В замечательной книге Элинор Портер «Полианна» главная героиня – неунывающая сирота, умеющая во всем видеть светлую сторону и заражающая всех своим оптимизмом, – рассказывает местному пастору о «радостных текстах Библии». «Ну, в Библии они, конечно, так не называются. Это мой папа их так называл. Ну, понимаете, это такие тексты, которые начинаются "Радуюсь, Боже!" или: "Возрадуемся…", или: "Ликую, Господи…" Ну и все такое прочее. Их много. Папа рассказывал, один раз ему было очень плохо, и вот он взял, да и сосчитал все радостные тексты в Библии. Знаете, их оказалось целых восемьсот штук!»
Так вот, может быть, дело именно в этом? Ведь почти в каждом акафисте многократно звучит «Радуйся!». Пусть не восемьсот раз, но в некоторых случаях – около двухсот, что тоже неплохо. А нам в нашей жизни очень не хватает радости. Про «покаянное чувство» мы слышим постоянно, священник с амвона – реального или виртуального – обличает прихожан в лицемерии и фарисействе, мир вокруг нас давно уже сошел с ума. А так хочется иногда просто чему-нибудь порадоваться. И вот это десятки раз повторяемое слово, хоть и не к нам обращенное, должно быть, обладает целительным воздействием на душу: приветствуя святого, призывая его радоваться, мы волей или неволей вовлекаемся в эту радость, которая приоткрывает нам грядущую радость и веселие Царства.
Да, конечно, есть немало и иных богослужебных последований, не менее радостных, но более глубоких. Замечательны каноны византийских гимнографов: Иоанна Дамаскина, Космы Маюмского, Иосифа Песнописца. Но мы вынуждены признать, что на слух эти тексты воспринимать практически невозможно. И дело тут не только в церковнославянском языке (хотя, конечно, морфология церковнославянского глагола никак не облегчает понимание). Главная проблема в ином. Во-первых, в текстах Октоиха, Триоди, в древних службах Минеи мы видим подлинное богословие, изложенное языком поэтических символов. Схватывать эту символику налету – дело крайне сложное даже и для тренированного уха и ума. Другая существенная сложность – это вычурный синтаксис, свойственный византийской гимнографии: расплести это извитие словес на ходу мало кому под силу.

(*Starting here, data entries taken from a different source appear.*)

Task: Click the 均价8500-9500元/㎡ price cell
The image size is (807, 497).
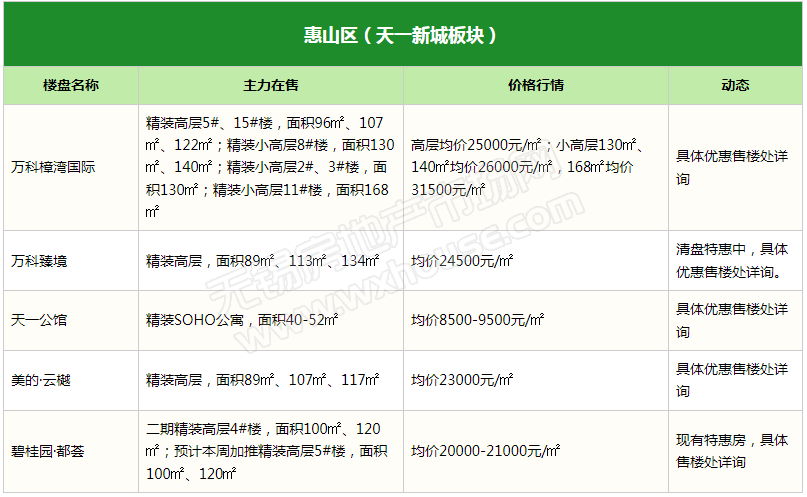Action: click(478, 321)
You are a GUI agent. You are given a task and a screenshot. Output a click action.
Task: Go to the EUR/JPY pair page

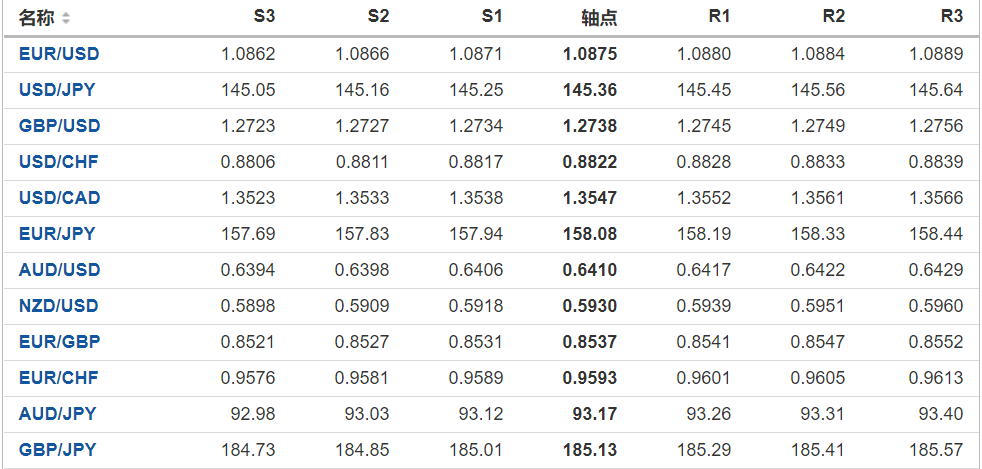pos(57,234)
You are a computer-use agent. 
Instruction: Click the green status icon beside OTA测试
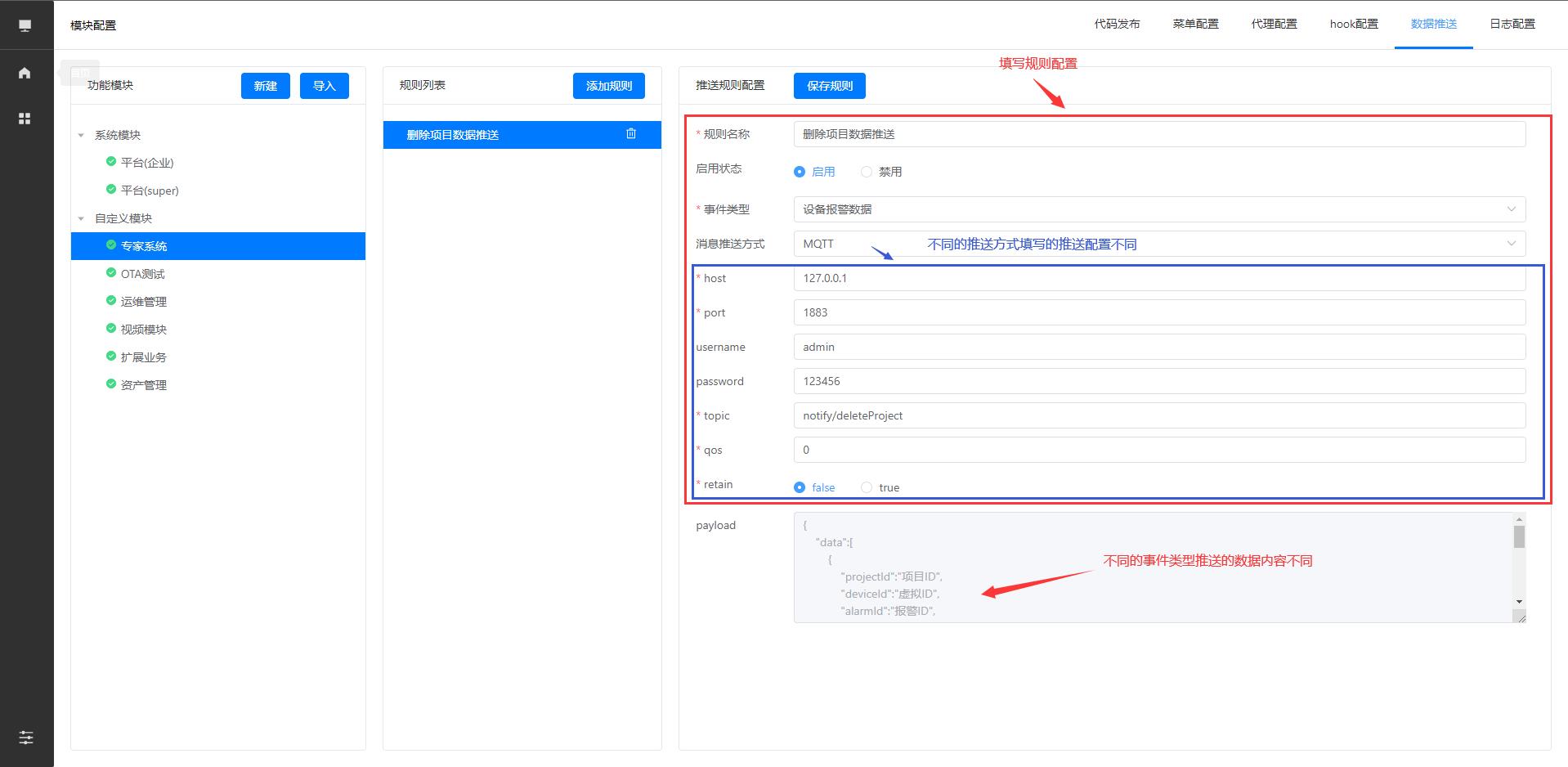111,273
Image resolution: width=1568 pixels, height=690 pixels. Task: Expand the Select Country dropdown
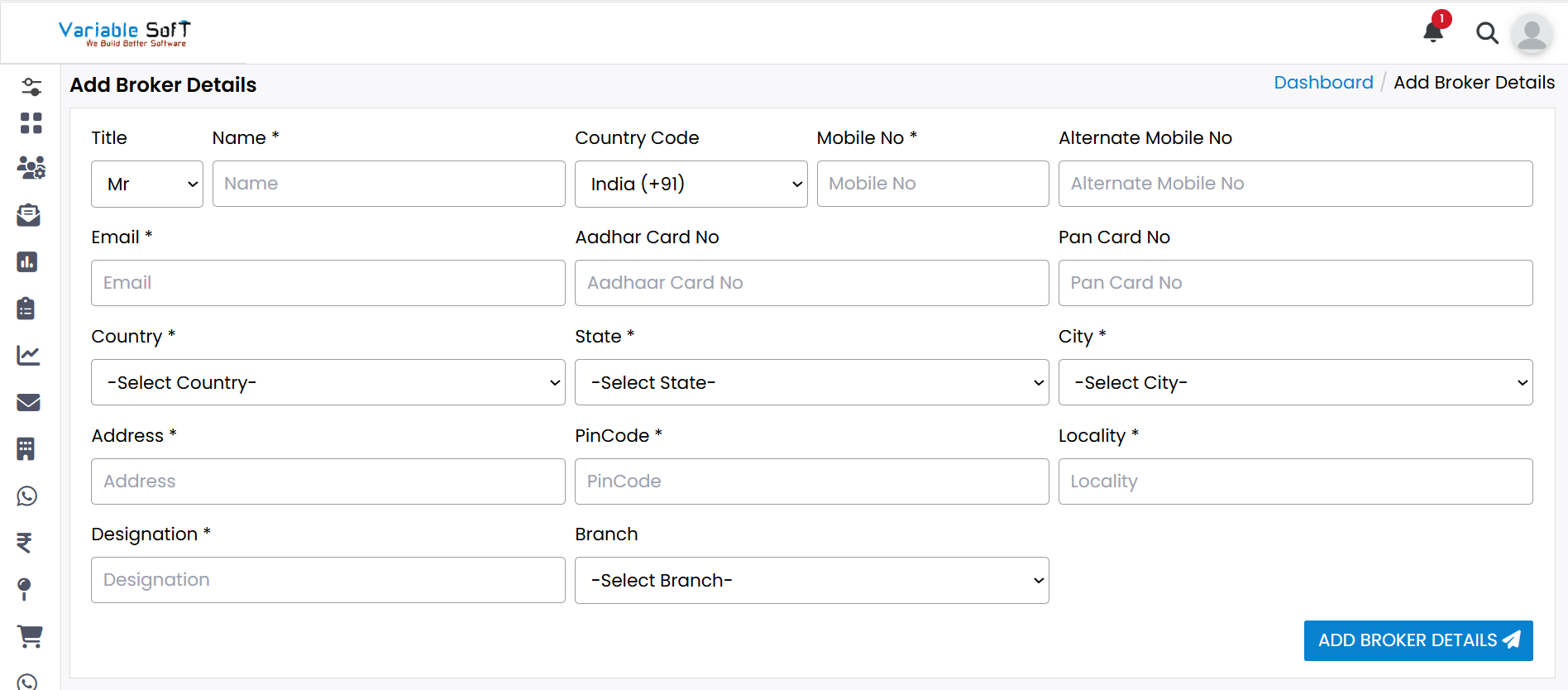(327, 382)
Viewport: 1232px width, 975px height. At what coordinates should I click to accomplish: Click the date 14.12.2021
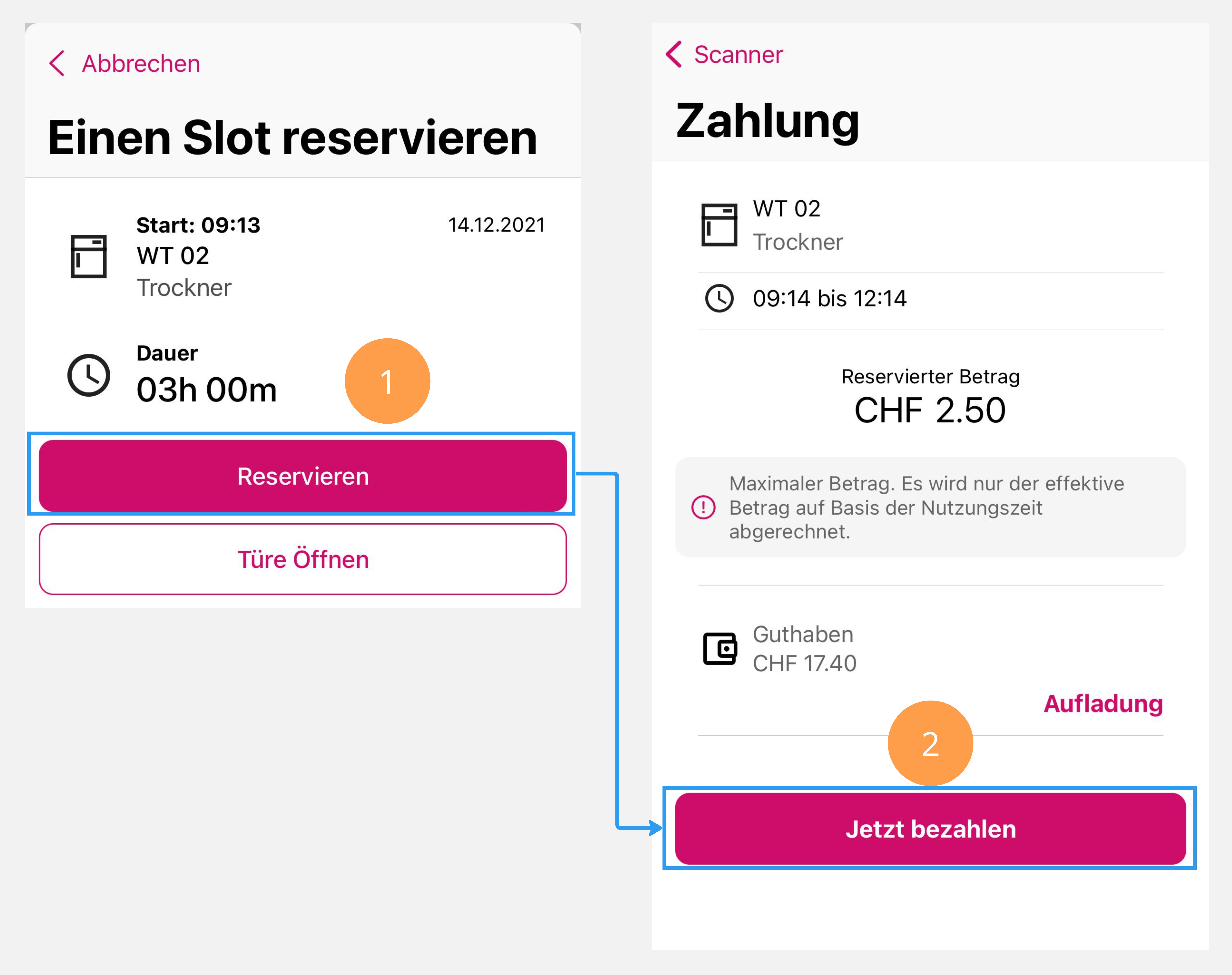496,225
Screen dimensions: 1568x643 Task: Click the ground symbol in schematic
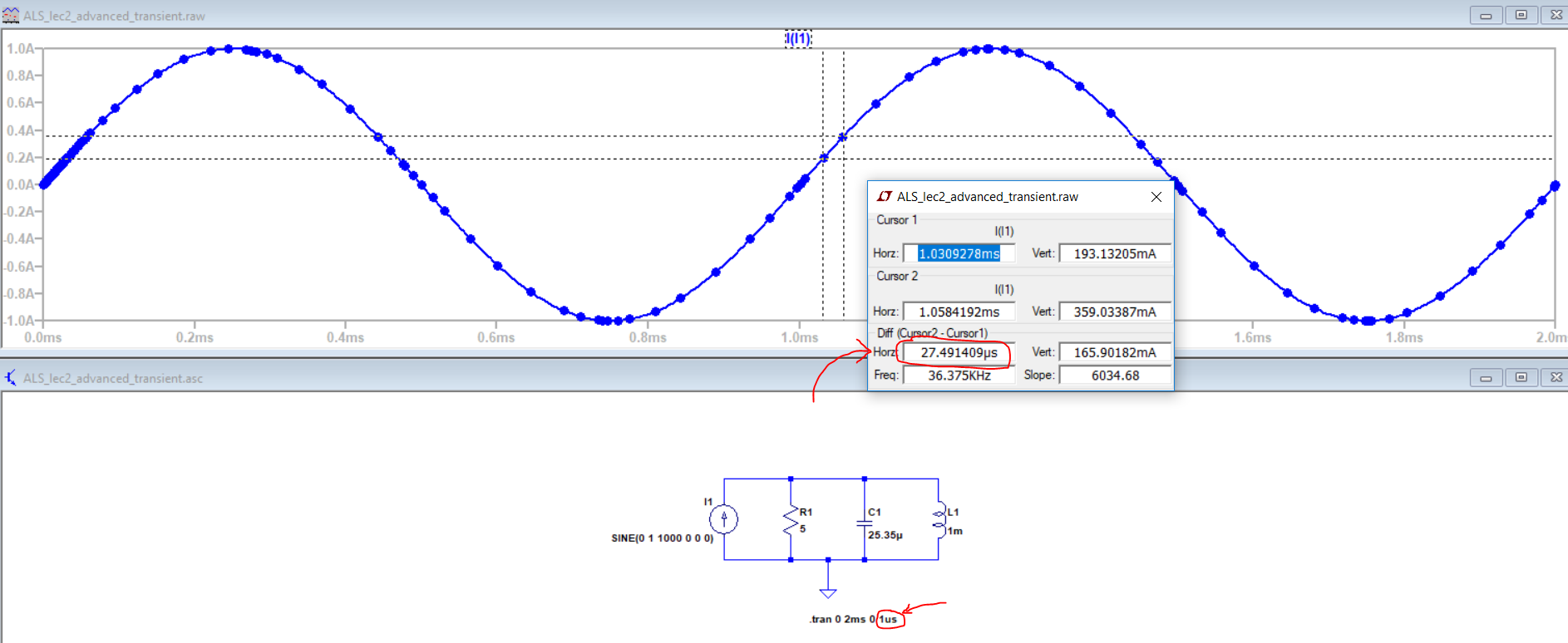[x=827, y=591]
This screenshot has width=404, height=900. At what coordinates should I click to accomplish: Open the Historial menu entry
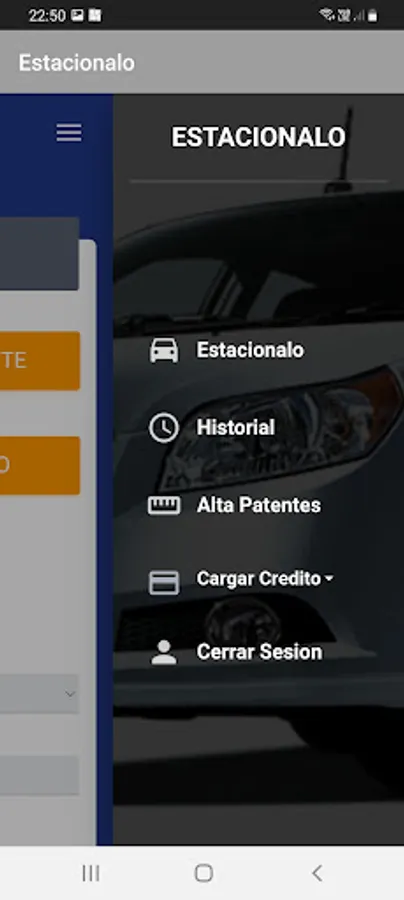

В этом плане акафисты выгодно отличаются от канонов и стихир, тропарей и кондаков, седальнов и светильнов: их строение предельно просто, и нам, вчерашним скифам, так и не дотянувшимся до учености и утонченности ромеев, эти незамысловатые «радования» приходятся как раз впору.
Но нельзя ли, зная сильные стороны акафистов, что-то сделать с традиционной гимнографией? Нечего и говорить, что менять содержание канонов в сторону упрощения было бы странно и попросту глупо. Перевод на русский язык тоже не решит всех проблем. Можно было бы упростить синтаксис – но при чрезмерном упрощении это будет уже не поэзия, а нечто мертвое и безжизненное. Так белки при высокой температуре претерпевают денатурацию: утрачивая четвертичную, третичную и вторичную структуры, они вытягиваются в линию – но это уже мертвый белок.
Наиболее простым, быстрым и достаточно действенным выходом, возможно, было бы издание богослужебных текстов в карманном формате (как, собственно говоря, уже издаются акафисты, что делает их доступными каждому желающему во время пения в храме). Такие брошюры могли бы содержать церковнославянский текст, русский перевод, а возможно – и комментарии. Это позволило бы прихожанам более активно и сознательно участвовать в богослужении. (Кстати, это было бы полезно и применительно к литургии – евхаристические молитвы миряне не слышат вовсе.) Подобные издания особенно востребованы на первой седмице Великого поста, когда читают Великий покаянный канон преподобного Андрея Критского. Но что мешает распространить эту практику и на другие дни богослужебного года?
Ну а пока ничего такого нет, народ будет петь акафисты. Ведь это просто, понятно, наглядно. И – радостно! А кто откажется от радости?